### ACTION ITEM
Within the data that follows, set down exactly the lines from the one containing "For every named" through the one containing "30% Off All", both ends included.
=-=-=
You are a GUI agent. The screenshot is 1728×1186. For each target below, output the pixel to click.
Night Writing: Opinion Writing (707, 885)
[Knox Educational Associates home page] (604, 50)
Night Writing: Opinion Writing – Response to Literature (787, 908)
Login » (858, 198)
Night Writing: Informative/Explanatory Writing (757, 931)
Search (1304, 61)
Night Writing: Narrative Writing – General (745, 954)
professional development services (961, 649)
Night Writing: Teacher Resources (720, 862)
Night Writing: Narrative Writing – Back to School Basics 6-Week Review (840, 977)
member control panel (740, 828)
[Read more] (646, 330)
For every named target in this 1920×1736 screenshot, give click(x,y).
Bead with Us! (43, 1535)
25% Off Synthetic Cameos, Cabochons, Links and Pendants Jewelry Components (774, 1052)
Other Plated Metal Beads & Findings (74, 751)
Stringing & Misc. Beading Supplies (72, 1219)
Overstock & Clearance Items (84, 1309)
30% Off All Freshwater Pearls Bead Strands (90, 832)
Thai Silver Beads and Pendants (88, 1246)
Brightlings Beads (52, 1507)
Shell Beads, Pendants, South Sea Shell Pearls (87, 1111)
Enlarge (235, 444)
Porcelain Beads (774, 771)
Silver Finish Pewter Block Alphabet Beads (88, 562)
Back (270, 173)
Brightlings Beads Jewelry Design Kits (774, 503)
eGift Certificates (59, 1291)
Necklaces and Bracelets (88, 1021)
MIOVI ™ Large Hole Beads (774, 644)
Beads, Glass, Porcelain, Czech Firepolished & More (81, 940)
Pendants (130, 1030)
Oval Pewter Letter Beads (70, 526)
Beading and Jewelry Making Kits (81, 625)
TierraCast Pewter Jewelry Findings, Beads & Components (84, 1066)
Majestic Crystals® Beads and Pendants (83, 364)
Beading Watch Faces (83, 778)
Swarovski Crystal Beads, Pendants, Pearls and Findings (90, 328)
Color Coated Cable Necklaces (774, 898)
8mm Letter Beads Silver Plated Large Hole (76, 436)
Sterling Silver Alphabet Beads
=-=-=
### RESULT FOR THIS TASK
For every named target in this 1920×1736 screenshot, give click(x,y).
Bead with Us! (43, 1535)
25% Off Synthetic Cameos, Cabochons, Links and Pendants Jewelry Components (774, 1052)
Other Plated Metal Beads & Findings (74, 751)
Stringing & Misc. Beading Supplies (72, 1219)
Overstock & Clearance Items (84, 1309)
30% Off All Freshwater Pearls Bead Strands (90, 832)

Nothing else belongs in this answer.